President Cecil O. Samuelson welcomed Brigham Young University faculty and staff members back to campus and presented the annual awards during his Annual University Conference address Tuesday, Aug. 27.

Five faculty members from the Ira A. Fulton College of Engineering and Technology were honored.

Michael A. Jensen, electrical and computer engineering, was honored with a University Professorship, an award that encourages and acknowledges senior faculty who are outstanding scholars, teachers, and university citizens.  Dr. Jensen has served BYU and its students for nearly 20 years.  His pioneering contributions in the area of wireless communications have established him as an international expert.  He has delivered six keynote conference addresses and authored over 240 articles.  He has also mentored 23 graduate students and many undergraduate students using support from over $8.6 million in external research funding.

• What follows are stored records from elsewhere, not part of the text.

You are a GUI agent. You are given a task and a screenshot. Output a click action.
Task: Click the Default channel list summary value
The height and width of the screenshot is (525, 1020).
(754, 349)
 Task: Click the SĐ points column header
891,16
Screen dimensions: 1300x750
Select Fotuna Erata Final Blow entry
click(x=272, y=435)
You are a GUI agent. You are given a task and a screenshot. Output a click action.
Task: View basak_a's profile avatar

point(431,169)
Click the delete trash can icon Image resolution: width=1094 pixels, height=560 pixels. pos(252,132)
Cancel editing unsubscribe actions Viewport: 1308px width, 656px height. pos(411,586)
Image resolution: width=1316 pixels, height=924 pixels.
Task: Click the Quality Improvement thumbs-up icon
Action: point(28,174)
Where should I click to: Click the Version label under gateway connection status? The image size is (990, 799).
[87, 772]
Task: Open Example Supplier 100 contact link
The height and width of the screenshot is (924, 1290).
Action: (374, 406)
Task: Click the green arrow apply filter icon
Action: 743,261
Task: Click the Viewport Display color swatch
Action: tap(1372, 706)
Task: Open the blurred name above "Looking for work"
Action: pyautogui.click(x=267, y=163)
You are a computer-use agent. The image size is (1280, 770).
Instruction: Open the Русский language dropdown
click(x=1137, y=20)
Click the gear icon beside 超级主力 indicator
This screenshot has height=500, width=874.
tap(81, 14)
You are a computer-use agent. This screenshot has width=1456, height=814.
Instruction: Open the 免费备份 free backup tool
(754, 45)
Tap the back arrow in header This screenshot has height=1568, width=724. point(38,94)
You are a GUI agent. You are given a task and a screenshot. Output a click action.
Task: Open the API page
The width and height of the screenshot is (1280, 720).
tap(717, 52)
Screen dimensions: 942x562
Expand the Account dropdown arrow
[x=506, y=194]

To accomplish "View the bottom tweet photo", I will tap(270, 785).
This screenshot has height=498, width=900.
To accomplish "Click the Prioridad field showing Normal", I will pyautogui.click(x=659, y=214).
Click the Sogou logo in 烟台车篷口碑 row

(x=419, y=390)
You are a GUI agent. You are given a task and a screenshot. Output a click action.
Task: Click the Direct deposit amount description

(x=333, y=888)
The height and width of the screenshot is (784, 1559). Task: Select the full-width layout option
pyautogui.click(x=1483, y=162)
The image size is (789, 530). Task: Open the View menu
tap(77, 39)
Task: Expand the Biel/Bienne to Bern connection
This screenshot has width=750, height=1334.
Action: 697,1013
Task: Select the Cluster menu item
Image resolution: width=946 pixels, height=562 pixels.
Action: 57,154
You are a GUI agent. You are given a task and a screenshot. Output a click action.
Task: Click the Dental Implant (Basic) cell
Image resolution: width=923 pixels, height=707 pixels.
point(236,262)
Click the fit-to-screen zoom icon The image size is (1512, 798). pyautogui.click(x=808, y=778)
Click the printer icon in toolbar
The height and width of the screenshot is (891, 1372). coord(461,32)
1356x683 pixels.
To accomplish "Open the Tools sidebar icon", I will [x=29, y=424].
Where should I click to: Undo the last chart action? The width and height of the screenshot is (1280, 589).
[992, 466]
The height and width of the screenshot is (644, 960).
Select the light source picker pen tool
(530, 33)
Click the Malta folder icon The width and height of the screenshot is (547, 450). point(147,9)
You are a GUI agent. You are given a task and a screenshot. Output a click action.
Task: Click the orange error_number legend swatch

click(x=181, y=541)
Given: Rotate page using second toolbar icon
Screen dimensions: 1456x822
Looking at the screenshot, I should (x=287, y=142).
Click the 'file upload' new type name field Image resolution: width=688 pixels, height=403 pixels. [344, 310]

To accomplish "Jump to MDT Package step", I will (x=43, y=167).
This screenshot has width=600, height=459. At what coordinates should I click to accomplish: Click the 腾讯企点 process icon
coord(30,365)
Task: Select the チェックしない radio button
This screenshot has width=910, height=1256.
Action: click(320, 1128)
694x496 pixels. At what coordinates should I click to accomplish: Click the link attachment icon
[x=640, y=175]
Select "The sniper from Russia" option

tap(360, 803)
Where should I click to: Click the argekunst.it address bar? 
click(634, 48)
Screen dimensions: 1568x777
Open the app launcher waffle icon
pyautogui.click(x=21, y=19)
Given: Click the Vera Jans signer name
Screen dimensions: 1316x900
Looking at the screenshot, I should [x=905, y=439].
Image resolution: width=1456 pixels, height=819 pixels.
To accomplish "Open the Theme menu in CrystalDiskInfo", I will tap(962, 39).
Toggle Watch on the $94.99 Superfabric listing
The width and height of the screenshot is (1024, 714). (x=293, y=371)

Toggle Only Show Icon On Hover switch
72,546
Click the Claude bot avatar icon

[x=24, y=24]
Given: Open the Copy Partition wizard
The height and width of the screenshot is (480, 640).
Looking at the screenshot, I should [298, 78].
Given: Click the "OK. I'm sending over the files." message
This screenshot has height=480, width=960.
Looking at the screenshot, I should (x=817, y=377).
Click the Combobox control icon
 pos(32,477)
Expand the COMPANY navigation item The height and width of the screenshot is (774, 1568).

William G. Pitt, chemical engineering, received the Karl G. Maeser Research and Creative Arts award.  Since joining the chemical engineering faculty in 1987, Dr. Pitt has supervised $3.5 million in research funds, serving as an advisor to 31 graduate students.  He is noted for research in areas of polymeric biomedical materials and drug delivery.  His recent research focuses on ultrasonic-enhanced drug delivery, which may permit the delivery of chemotheraputic drugs to the sites of cancerous tumors without affecting the rest of the body.  His creativity and productivity are evidenced by his seven patents and 125 peer-reviewed journal articles, which have been cited nearly 3,000 times.

Daniel Maynes, mechanical engineering, was presented with the Phi Kappa Phi Award, given to faculty members who have achieved excellence in scholarly and creative endeavors, exemplifies integrity and has contributed to BYU through citizenship and service.  Dr. Maynes' excellent contributions in teaching, research and citizenship have made a positive impact on students and the university community.  He shows respect for students by having high expectations for their academic performance and by giving sustained personal effort to motivate them and help them achieve these expectations.  He is also an excellent researcher with an outstanding record of externally-funded research that has been published in highly cited articles in top-tier archival journals. 

Christopher Mattson, mechanical engineering, received the BYU Class of 1949 Young Faculty Award for outstanding contributions as a junior faculty member.

Thomas A. Knotts IV, chemical engineering, was honored with a Teaching and Learning Fellowship made possible by the sacrifice and efforts by BYU's support services in providing transfer positions and budget to enhance teaching and learning.